This is the mail archive of the gsl-discuss@sources.redhat.com mailing list for the GSL project.
Index Nav:	[Date Index] [Subject Index] [Author Index] [Thread Index]
Message Nav:	[Date Prev] [Date Next]	[Thread Prev] [Thread Next]
Re: GSL, VSIPL, and the ultimate numerical library

To: "Robert W. Brewer" <rbrewer at Op dot Net>
Subject: Re: GSL, VSIPL, and the ultimate numerical library
From: Gerard Jungman <jungman at lanl dot gov>
Date: Thu, 02 Nov 2000 12:00:16 -0700
CC: gsl-discuss at sources dot redhat dot com
Organization: LANL T-8
References: <87pukej4bw.fsf@monet.op.net>
"Robert W. Brewer" wrote:
> Performance is important for both of those, otherwise
> for offline use I would just use Octave or Matlab.

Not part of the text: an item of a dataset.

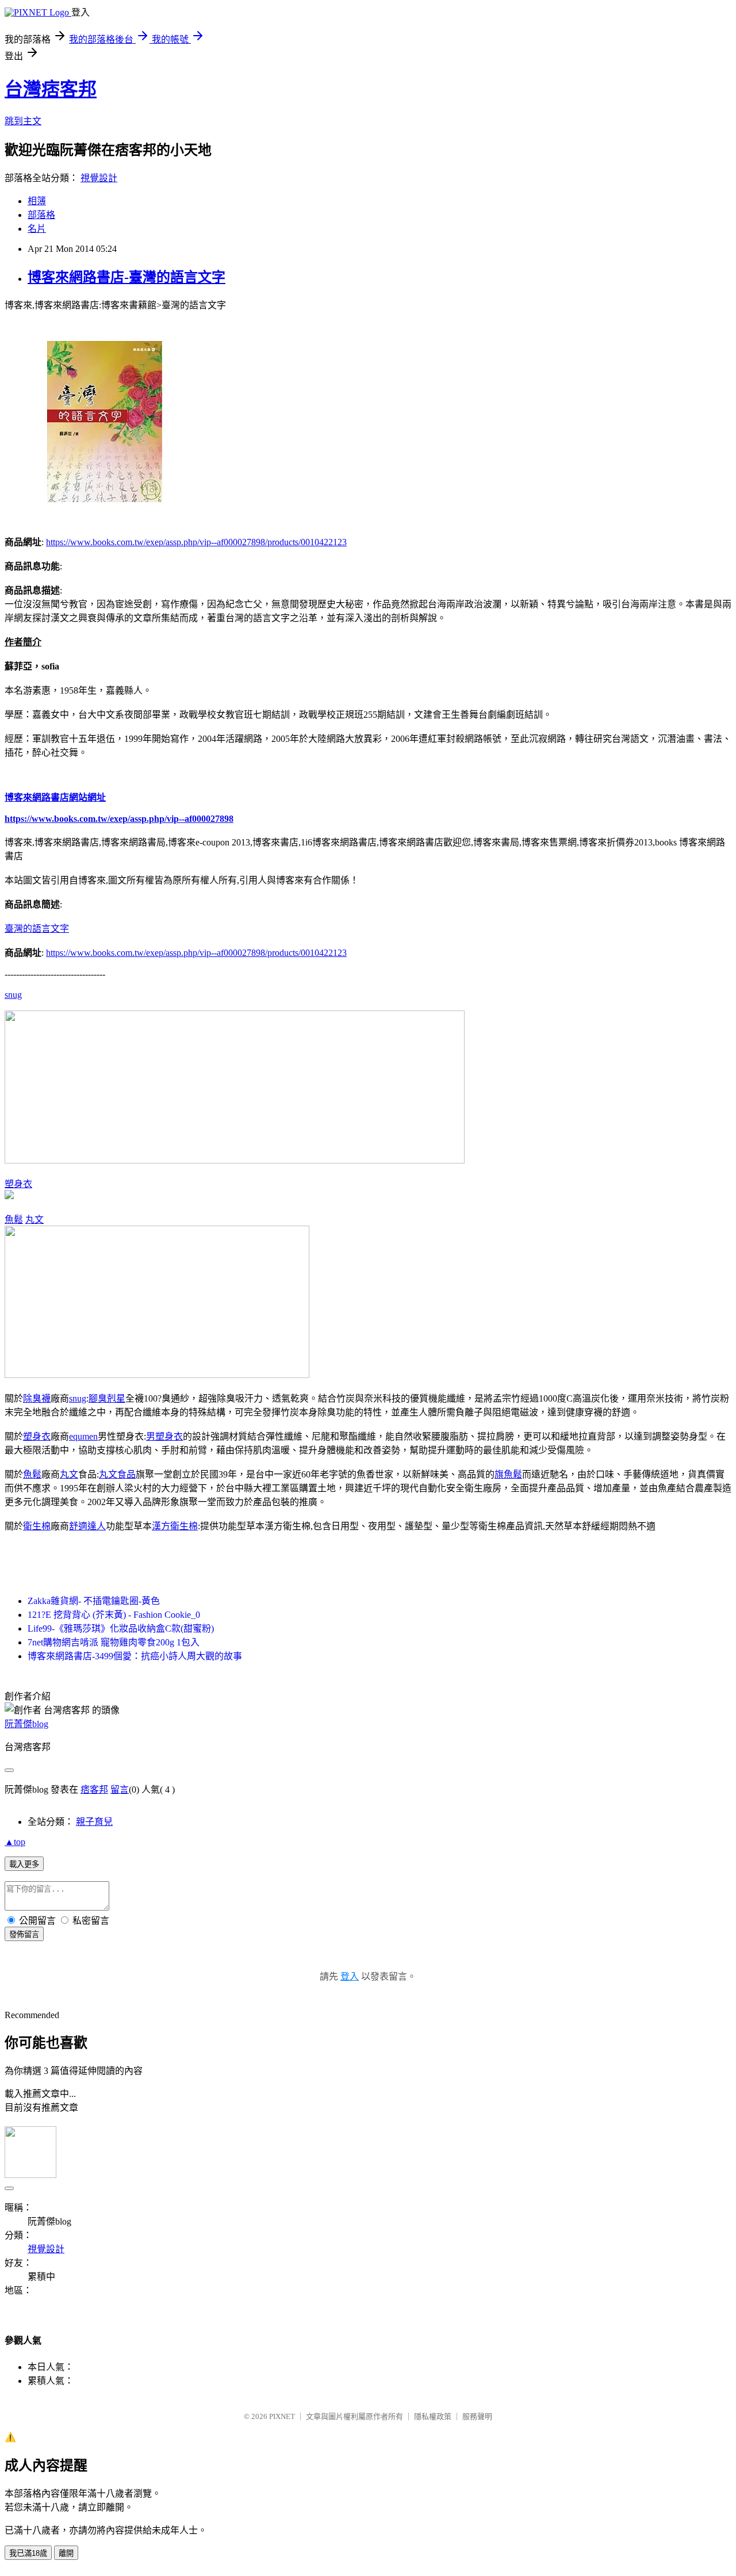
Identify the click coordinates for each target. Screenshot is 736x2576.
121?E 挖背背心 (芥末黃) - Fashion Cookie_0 (114, 1615)
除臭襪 (37, 1398)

As a general comment, I would like to say that this statement
already introduces something important to the discussion.
Some people like to say that "GSL is some kind of GPL'ed
numerical recipes, but better". For several reasons, some
of them obvious, I felt that was a pathetic design
goal.

If we want progress on our own "numerical science" desktops,
we need to understand what it is that people like us really do.
This means addressing issues like how to obtain coherence
across different systems, at different abstraction levels,
like Octave vs. heavy-duty compiled stuff. I hope that
people start thinking in terms of a "GNU Scientific Environment".
Some already are; the ones that I know about are listening
on this list. Jim Amundson coined "GNU Scientific Environment",
and has put real thought into what it might mean. Maybe there
are more people hiding out there with good ideas. Numerical
computation is itself only a part of the vision; there are also
questions like "what can we do with the GPL'ed macsyma?".

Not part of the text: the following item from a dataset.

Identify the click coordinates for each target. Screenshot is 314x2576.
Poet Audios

I don't use Octave myself, but as an example, I do like
to wrap library functionality in python, so that is a model
I understand for coherence at different levels of abstraction.
GSL is supposed to be "easy to wrap into high level langauges",
at least that is one of the design goals. Well, of course it
is easy to wrap (roughly speaking, if you can type 'swig' and
hit the return key, then you are in business). But that does
nothing to address coherence, because then you just get the
same basically inflexible GSL semantics, bound to another
language. It doesn't help much.

As we've learned in other areas, the key seems to be
a high level of genericity, separating data from
algorithms. Once you get rid of the baggage which is
not relevant to the problem domain, you have a hope
of being able to mix and match solutions.

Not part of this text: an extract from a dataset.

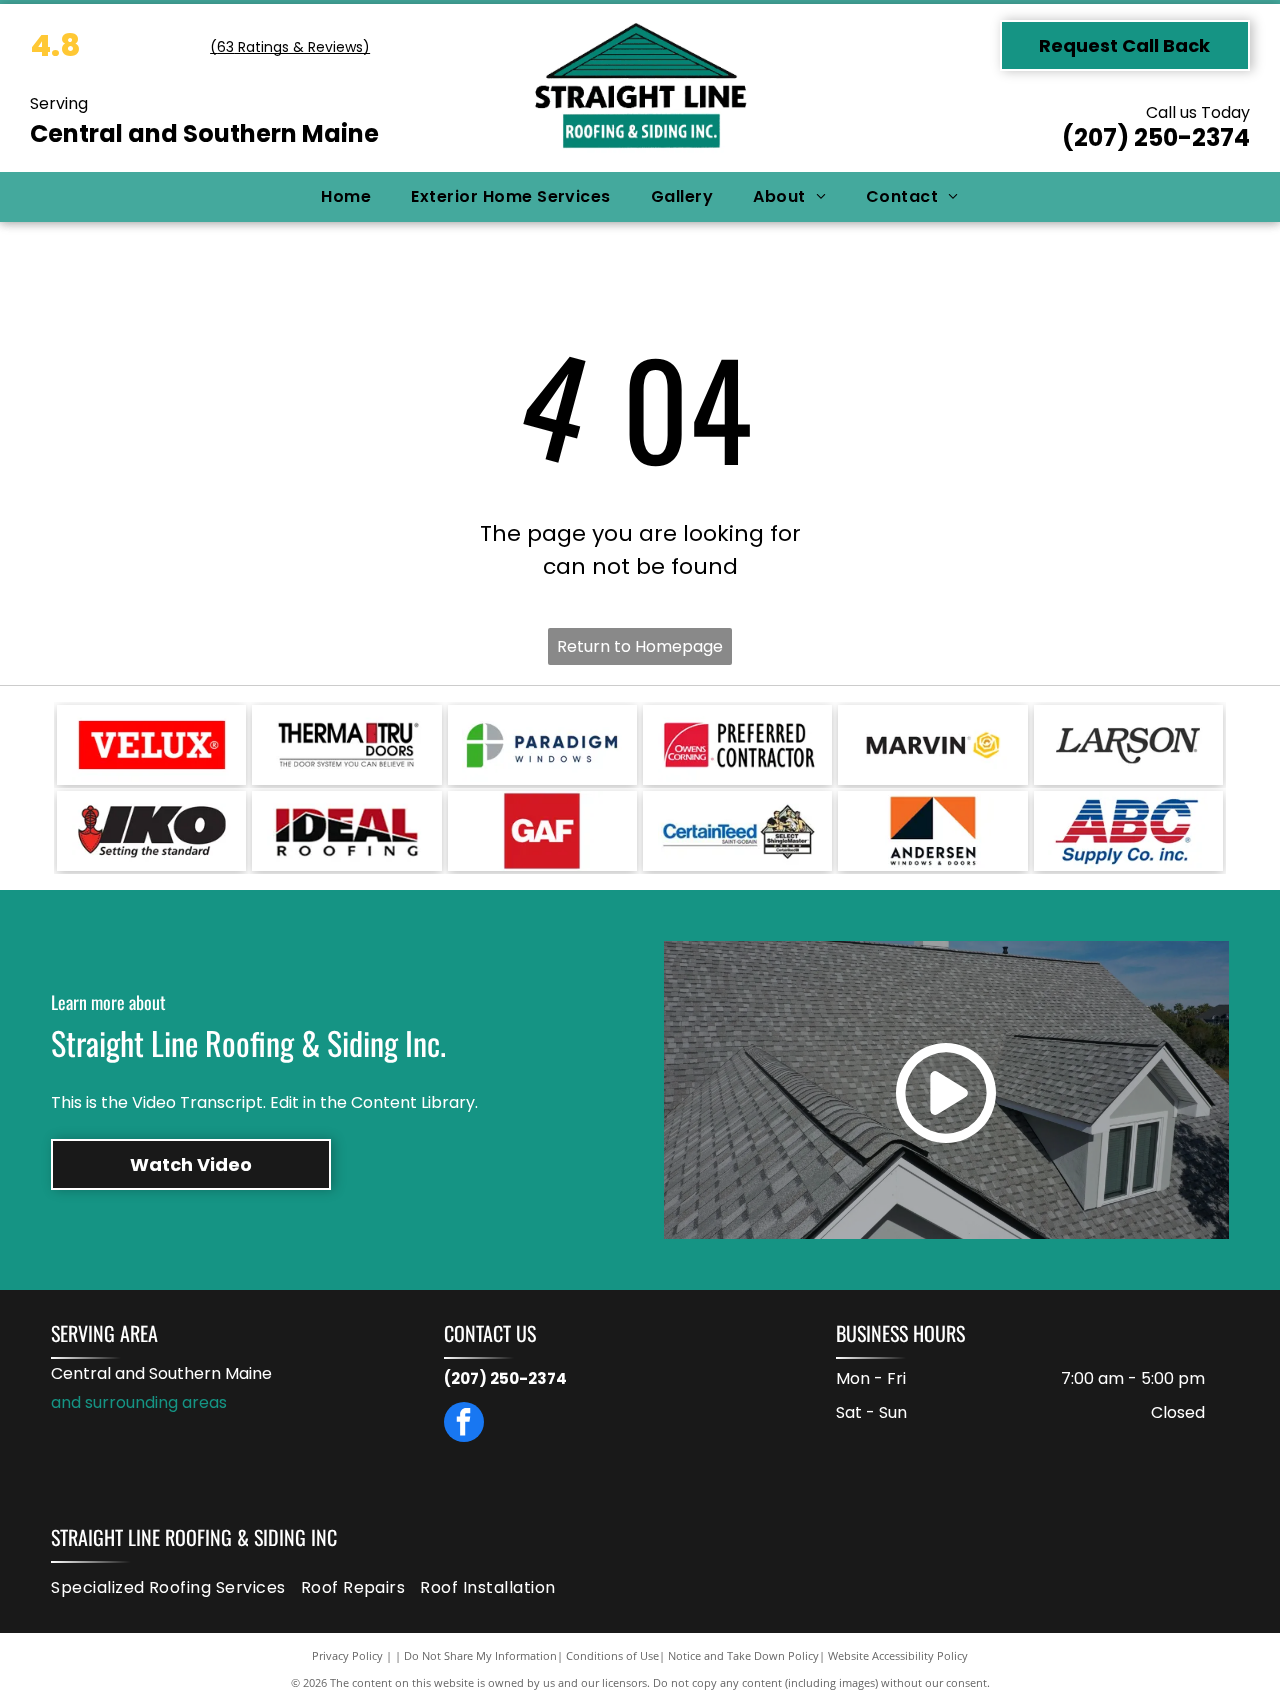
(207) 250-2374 (1156, 137)
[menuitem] (346, 197)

This is a hard but fundamentally important problem.
I have hope basically only because of the actual
progress that has been made on genericity in C++
over the last 5 years or so. Not only are all these
template shenanigans nifty within the context of C++,
but they provide a model for what is needed outside
of any specific language; the language simply provides
the tool which makes it possible to explore all these
things that people have been trying to get at for
so long.

 
> It looks like GSL has a
> similar problem, many functions are written 3 and 4 times
> just to support the different float and int types the user might want
> to instantiate. 

Yup. That really stinks.

> And after all that, it still can't support
> neat things like arbitrary precision numbers, while a templating
> scheme might be able to.

Exactly. I am interested in that specific issue.
I think fundamental questions like "ok, but what
happens when this is 'long double' or 'float'"
need to be addressed on day one. Not just from the
standpoint of genericity in containers, but also
in algorithms. In principle, algorithms change too,
and you need to encapsulate the parts which vary.

I would be happy to start with some sort of
traits-class or similar solution, which is
basically a table-driven approach, lets say
assuming the existence of a complete and valid
std::numeric_traits implementation.

Support for actual (but static, compile-time) arbitrary
precision would be much harder. But we can almost see
how something like that could work.


> To boil it down, the library I would like to use would be
> (most important first):
>    high performance

Performance is a multidimensional space. Memory access
should be tightly controlled and appropriately parametrized
for different platforms. But I'm willing to loose
cycles; cycles are dirt cheap.

>    generic to allow optimizing under the hood
>       and advanced algorithms

Absolutely. Genericity is the key.

A certain group of language gurus (the aspect-oriented
programming community) likes to talk about what they
call "cross-cutting". To the extent that I understand
what this is, it seems to be one of the pervasive problems
in numerical computing. We have problem domains, which give
certain kinds of abstractions, and we have algorithms and
data, each of which provide other kinds of abstractions.
But these abstractions tend to cut across each other,
sometimes interfering destructively. Somehow, we have
to get more generic in order to defeat this problem.

>    templated for data type choices and easier maintenance

Yup. I think I can tell from your examples (emphasis on data flow,
linear operations, FFTs,...) that your emphasis is genericity
of containers. But as mentioned above, in the larger view
we must also understand how this works together with
parametrization of algorithms.

>    open source

Absolutely.

>    easily tested for correctness with an automated suite

Ahh, testing. What are we going to do about testing?
I though it was very interesting when the software-carpentry
contest had to give up on the testing module the first
time around. That is a very hard problem.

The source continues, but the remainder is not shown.